The panel that reviewed the disciplinary case noted that the Supreme Court has held lawyers acting as public officials to a higher standard than others. In cases where lawyers have pleaded guilty to felony charges, indefinite suspensions have been imposed.
The panel determined that Sciortino doesn’t present a risk to the public as long as he doesn’t abuse alcohol and be evaluated evaluated by the Ohio Lawyers Assistance Program (OLAP) and enter into an OLAP contract, if appropriate, and remain in compliance with any terms imposed by OLAP.
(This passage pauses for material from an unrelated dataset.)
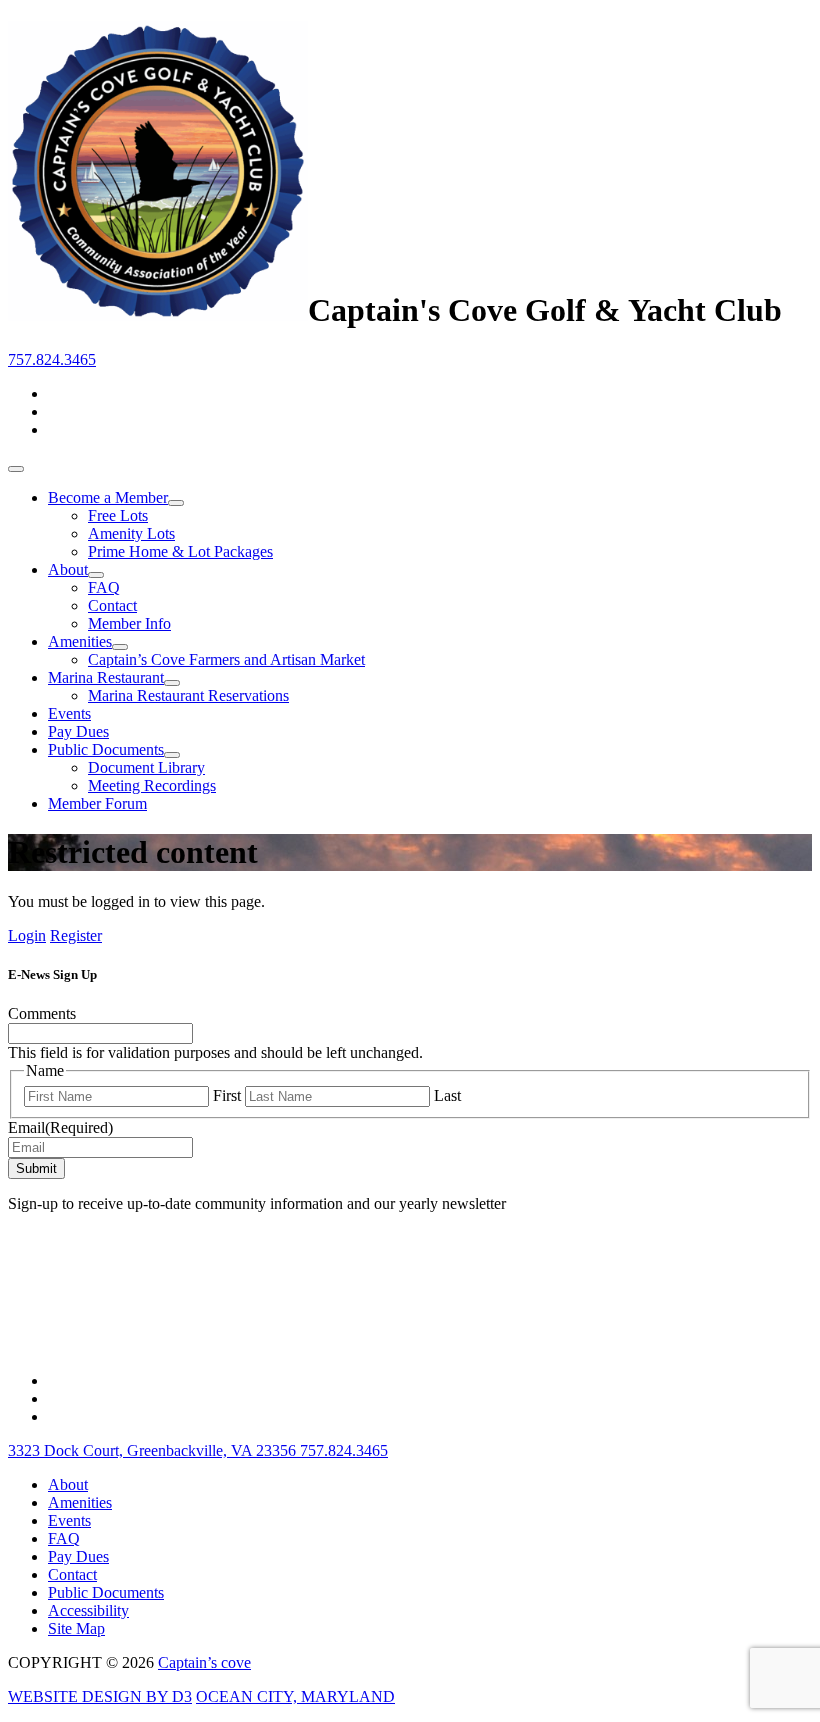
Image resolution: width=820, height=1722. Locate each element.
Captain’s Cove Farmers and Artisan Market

Sciortino doesn’t object to the board’s findings, but notes that he has been actively participating in alcohol treatment since 2014 and shouldn’t be subjected to an OLAP contract that would direct his care from outside of Mahoning County. Sciortino’s brief states he has no complaints about the OLAP program, but believes a more effective treatment program would be one where he reports to a local monitor. He has recommended that attorney William S. Fowler be the monitor and suspects the bar association wouldn’t object to the appointment.